» What to do:
Give every line of the rows below as a JSON list of strings, one string per line, with blank lines omitted and the pictures left out.

Stored entries:
^^^^^^^^
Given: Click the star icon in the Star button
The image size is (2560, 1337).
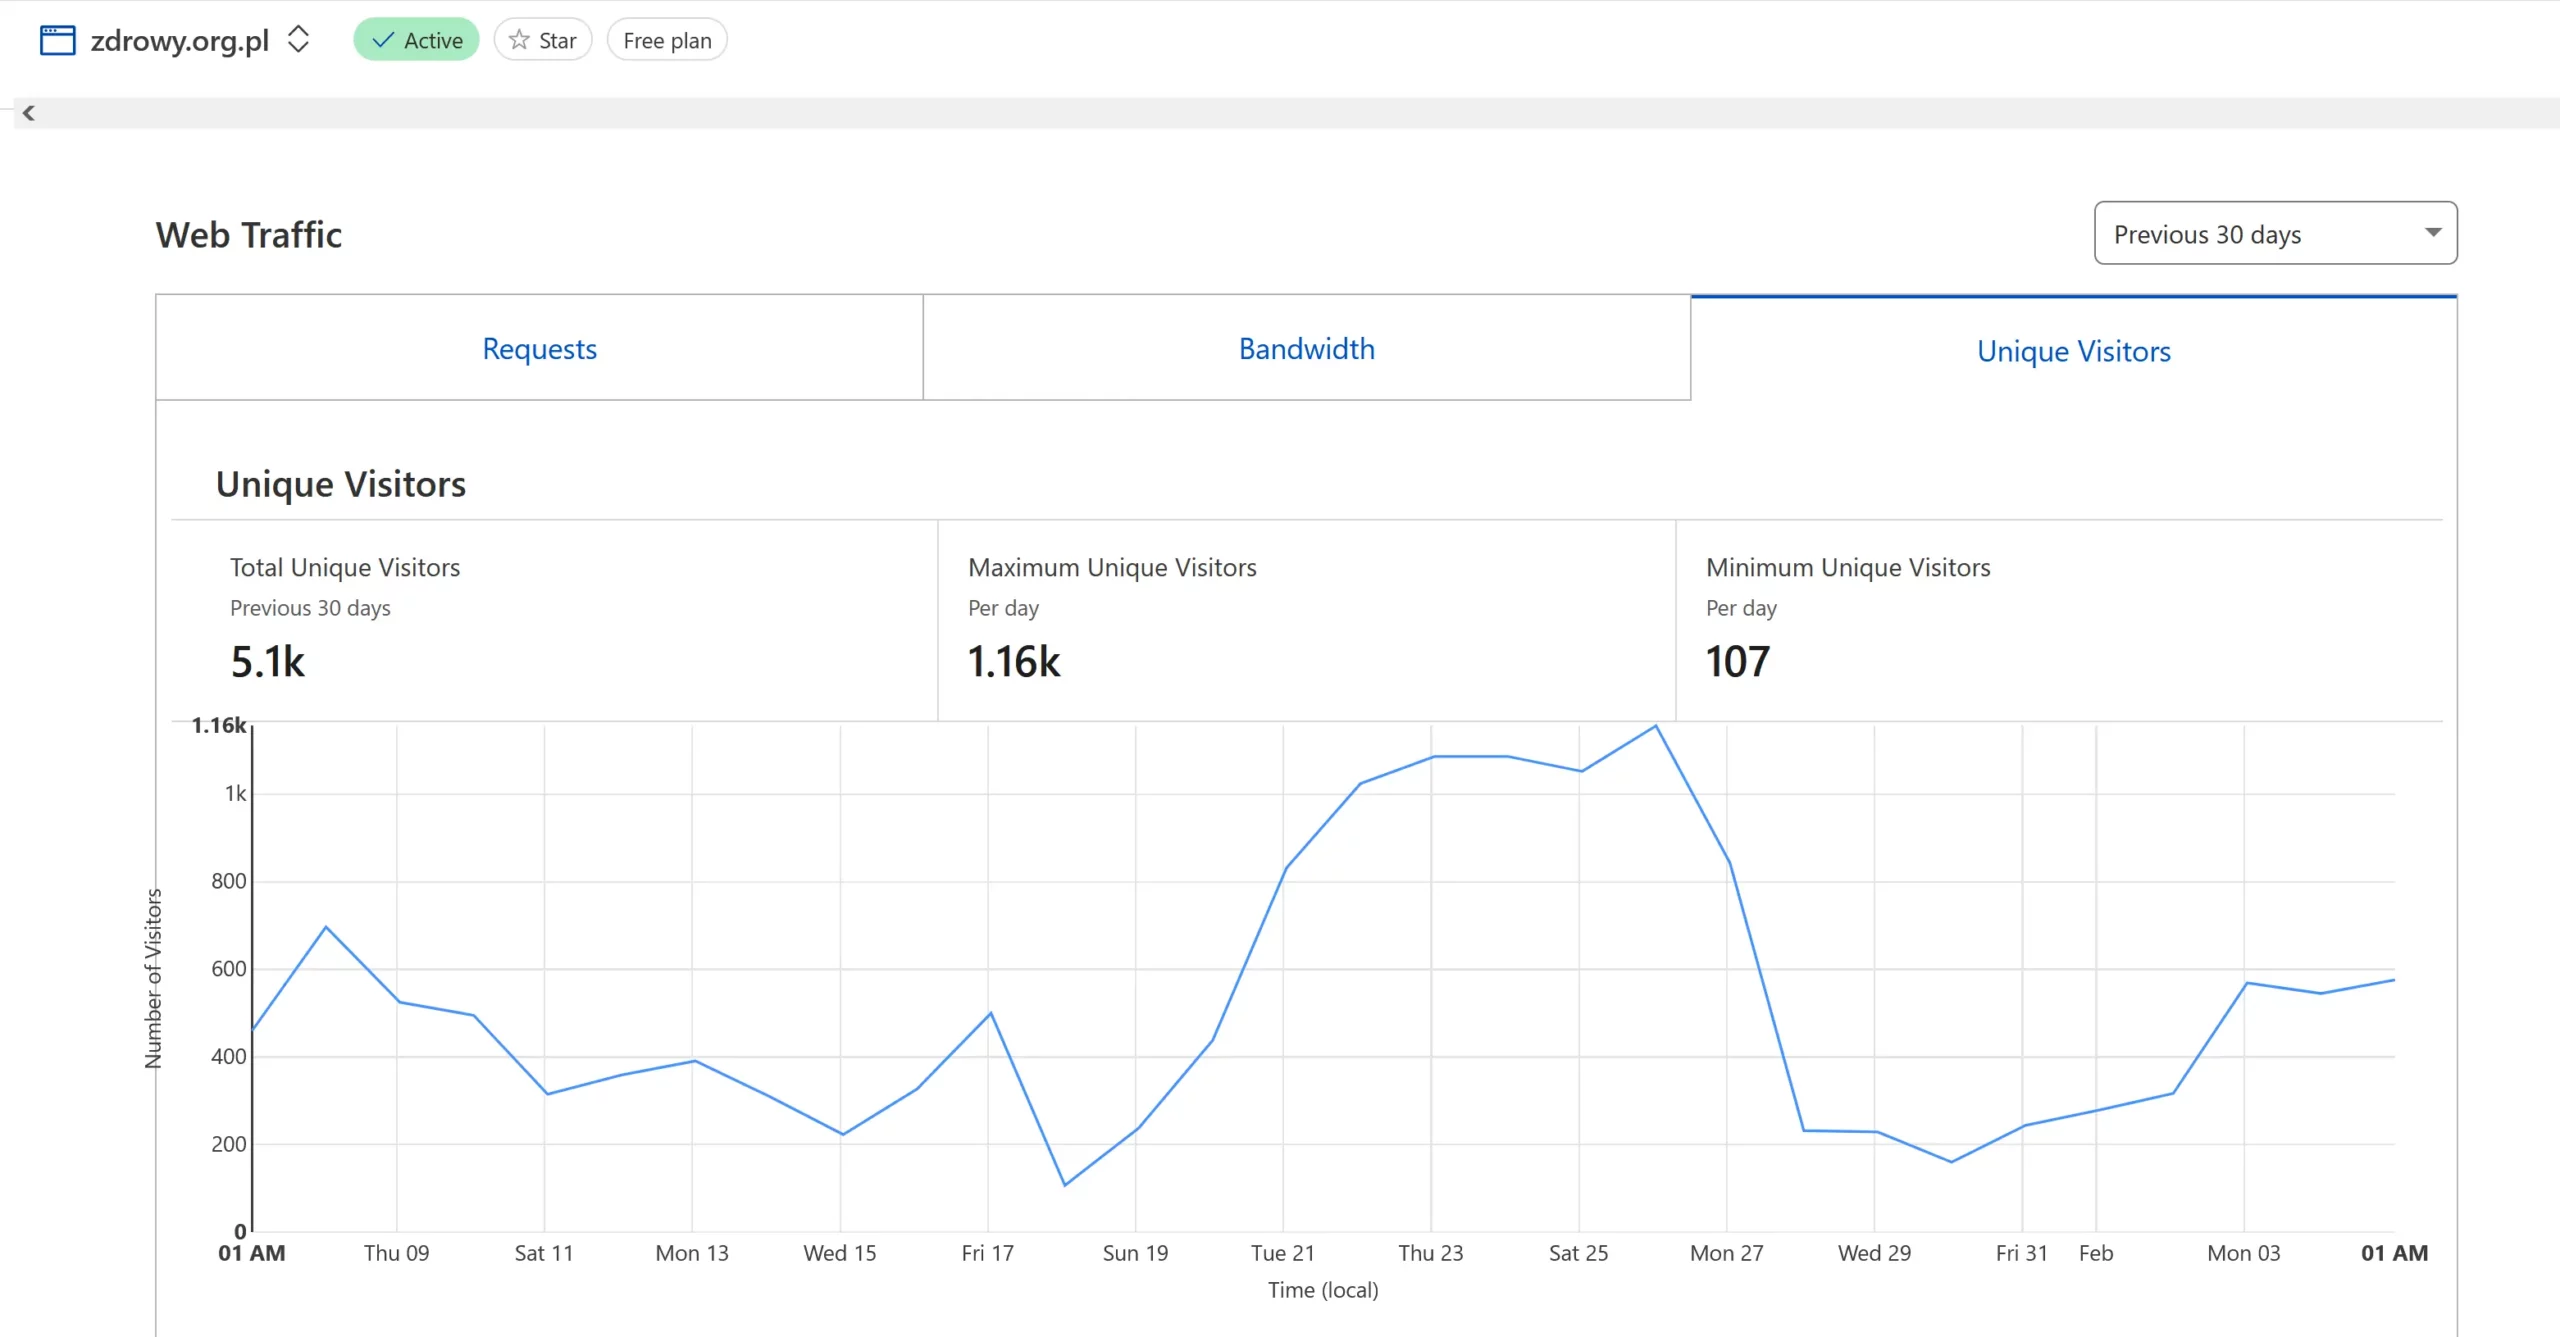Looking at the screenshot, I should pos(519,40).

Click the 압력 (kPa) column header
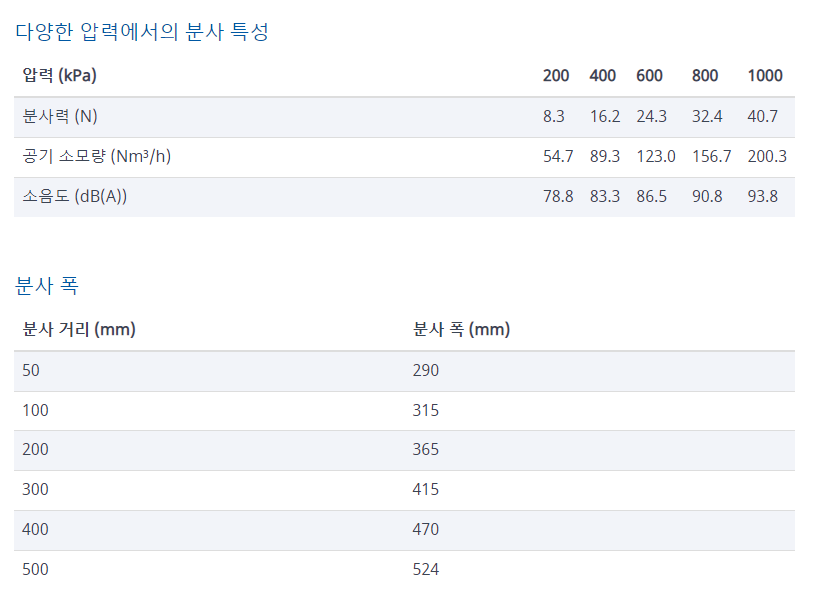[x=60, y=76]
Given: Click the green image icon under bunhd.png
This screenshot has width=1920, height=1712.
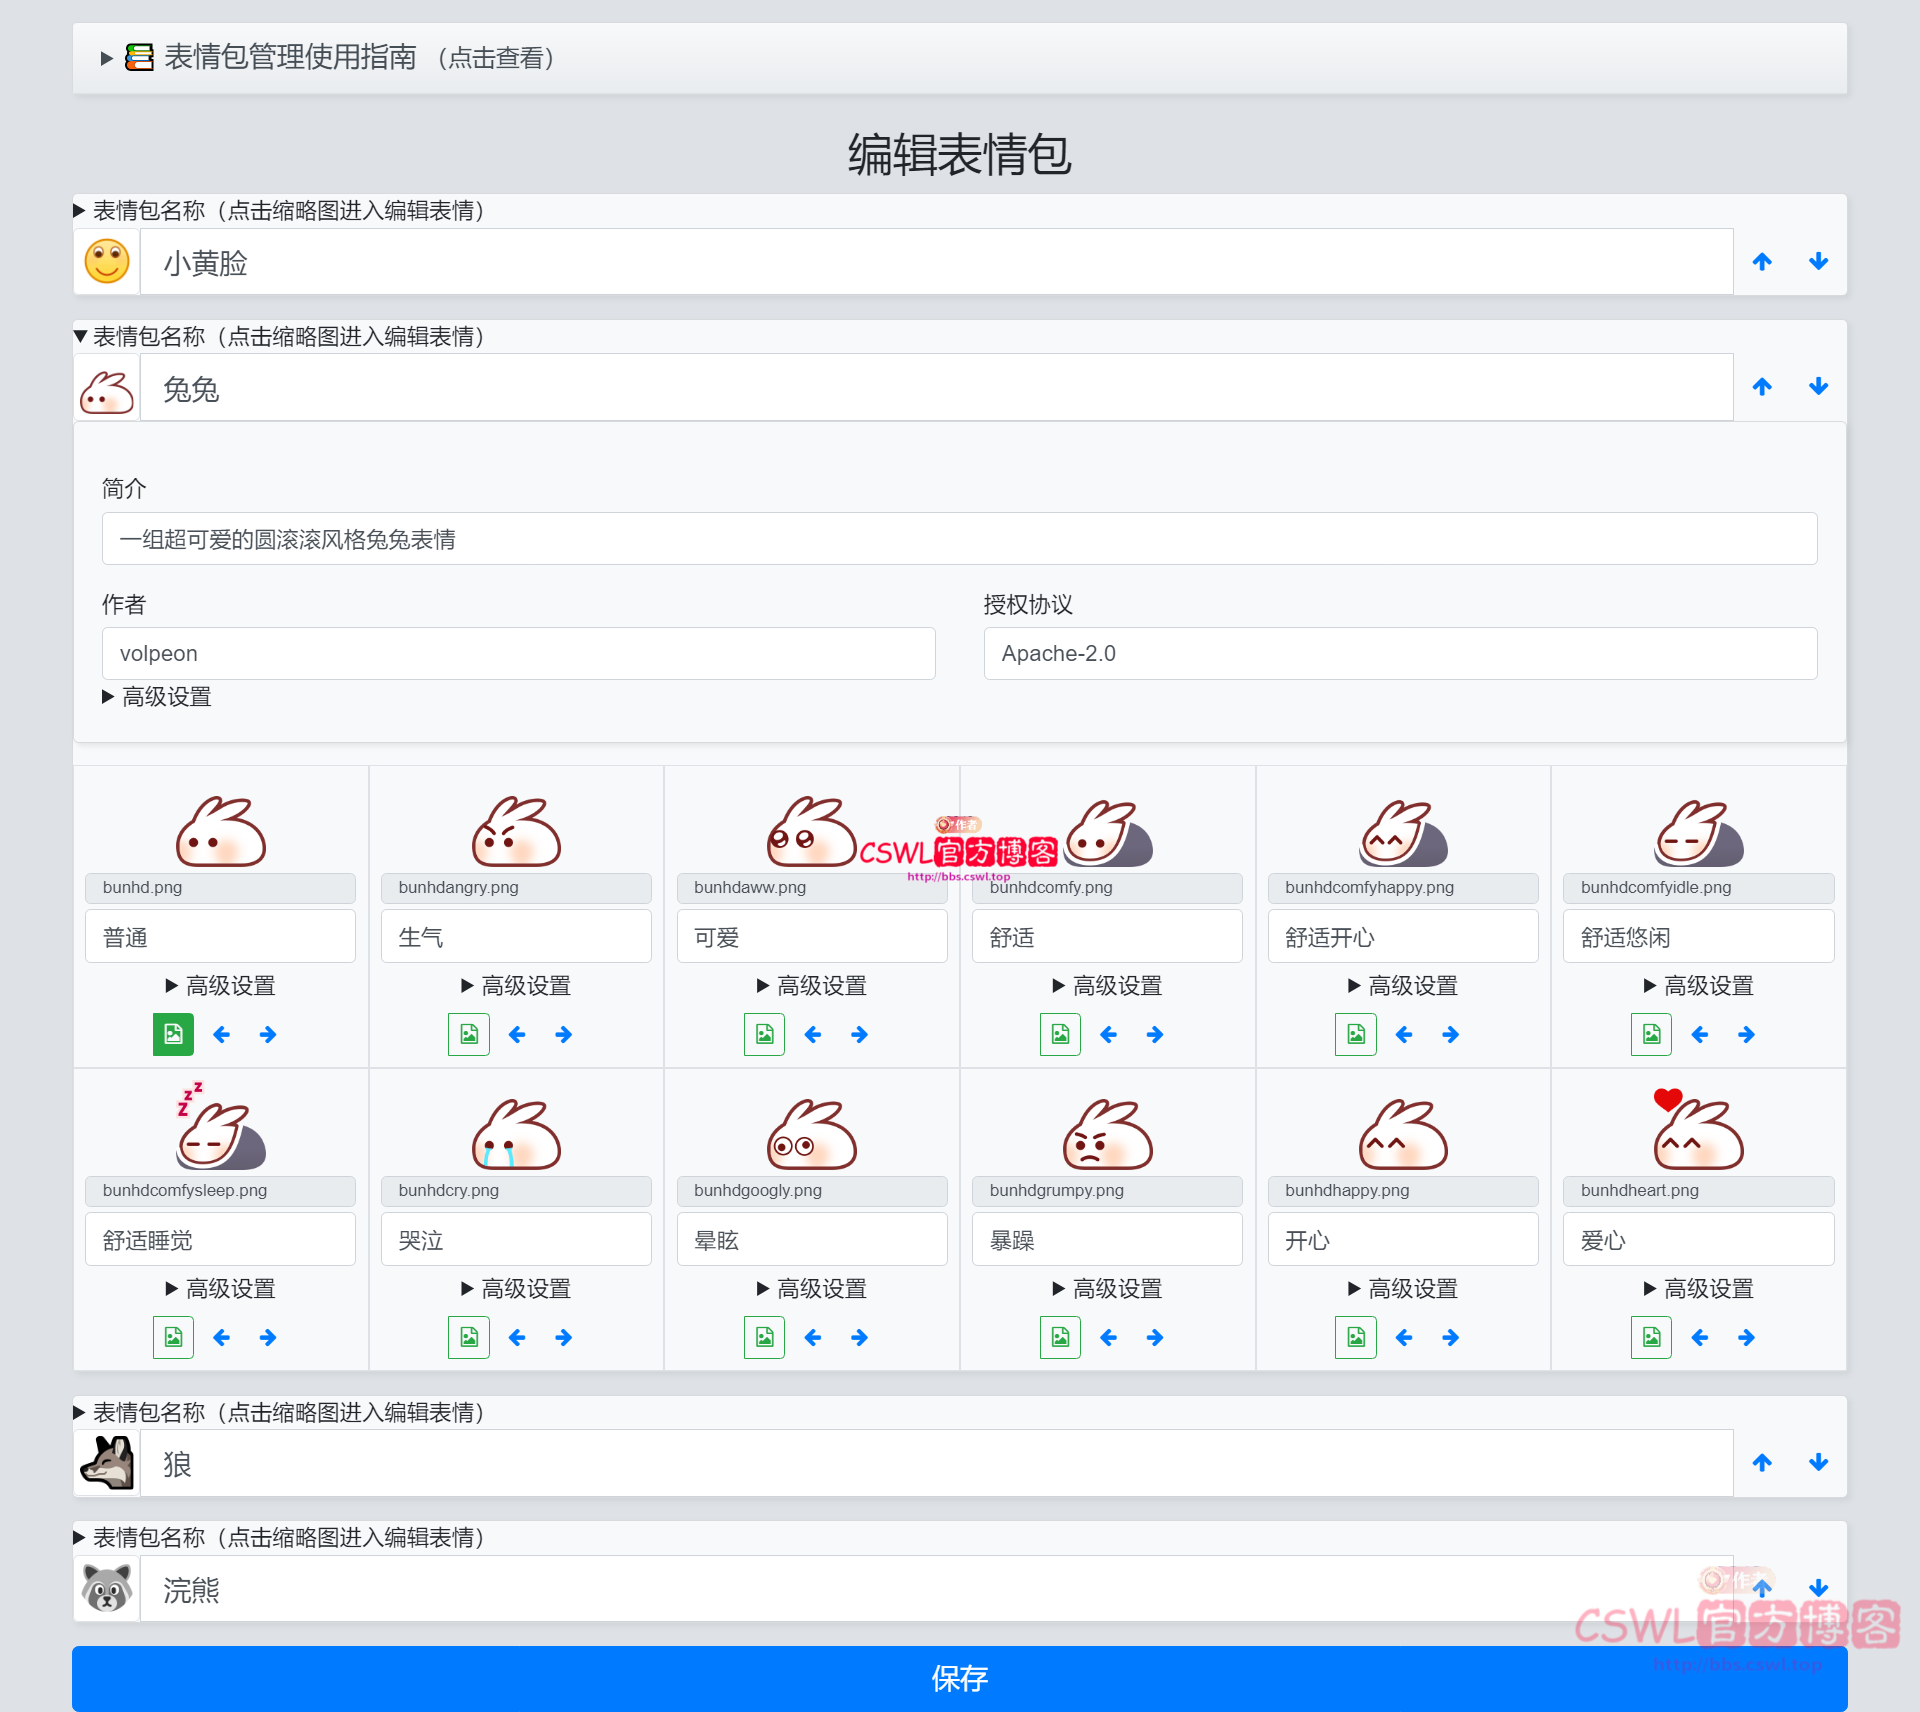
^^^^^^^^
» Task output:
[
  "Given: Click the star icon in the Star button",
  "The image size is (2560, 1337).",
  "Looking at the screenshot, I should pos(519,40).",
  "Click the 압력 (kPa) column header",
  "[x=60, y=76]",
  "Given: Click the green image icon under bunhd.png",
  "This screenshot has width=1920, height=1712."
]